Jésus s'est assis et serre contre son épaule la tête de sa parente.
"Je ferai ceci, À cause de ta souffrance, je te promets la paix pour ton
Alphée, je t'assure que tu n'en seras pas séparée. Je te donne ma parole que
notre famille sera réunie au Ciel, rassemblée pour toujours. Tant que je
vivrai, et après, je verserai toujours au cœur de ma parente tant de paix,
tant de force que je ferai d'elle une apôtre auprès
de tant de pauvres femmes, qu'à toi, femme, il sera plus facile d'approcher.

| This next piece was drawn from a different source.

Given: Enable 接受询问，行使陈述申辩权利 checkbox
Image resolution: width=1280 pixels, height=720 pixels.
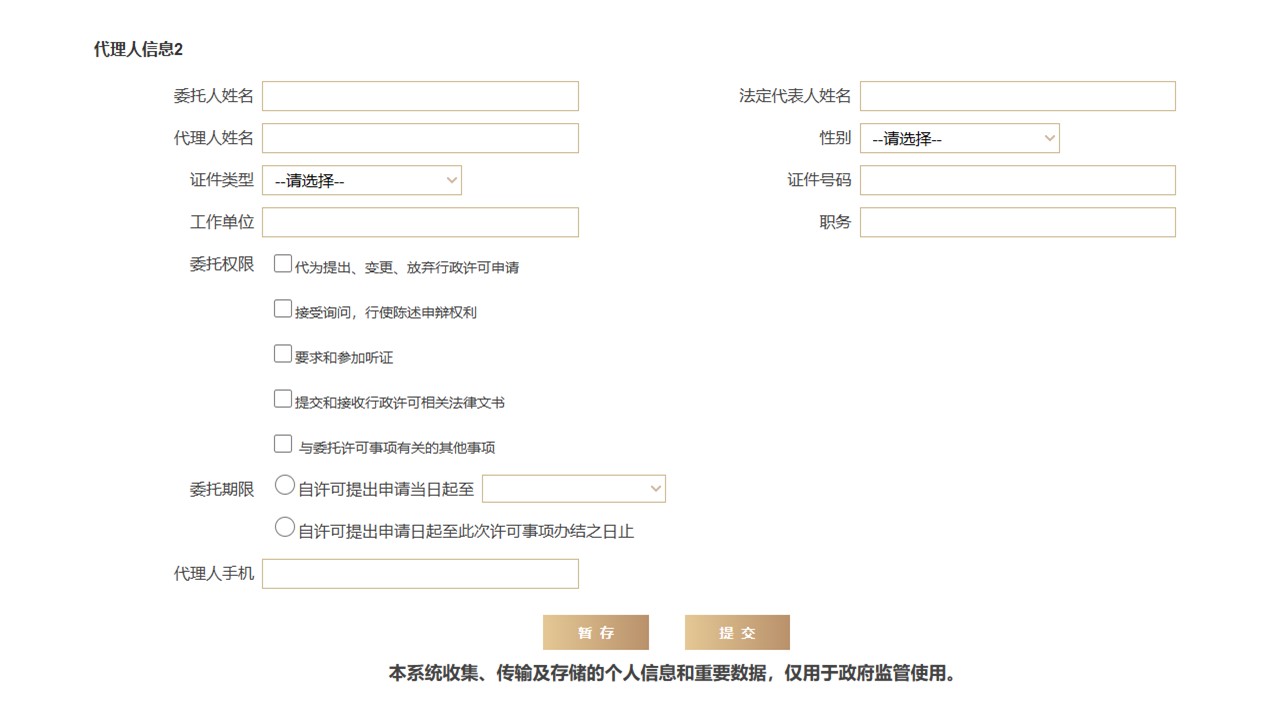Looking at the screenshot, I should (283, 309).
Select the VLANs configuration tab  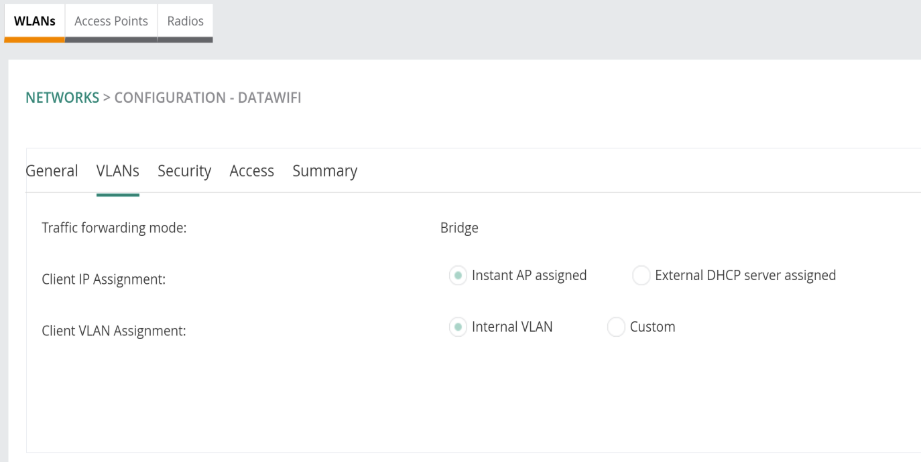click(117, 171)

Tu seras pour Moi une amie bien-aimée en ce temps d'évangélisation. La mort -
ne pleure pas - la mort d'Alphée te délivre de tes devoirs d'épouse et
t'élève aux devoirs plus sublimes d'un mystique sacerdoce féminin, si
nécessaire près de l'autel de la Grande Victime et devant tant de païens dont
l'âme sera plus touchée en présence de l'héroïsme saint des femmes disciples,
qu'en présence de celui des disciples. Oh ! ton nom, tante chérie, sera
comme une flamme dans le ciel chrétien... Ne pleure plus. Va en paix. Sois
forte, résignée, sainte. Ma Mère... fut veuve avant toi... Elle te
réconfortera comme elle sait le faire. Viens. Je ne veux pas que tu partes
seule sous ce soleil. Pierre t'accompagnera avec la barque jusqu'au Jourdain
et de là à Nazareth avec un âne. Sois bonne."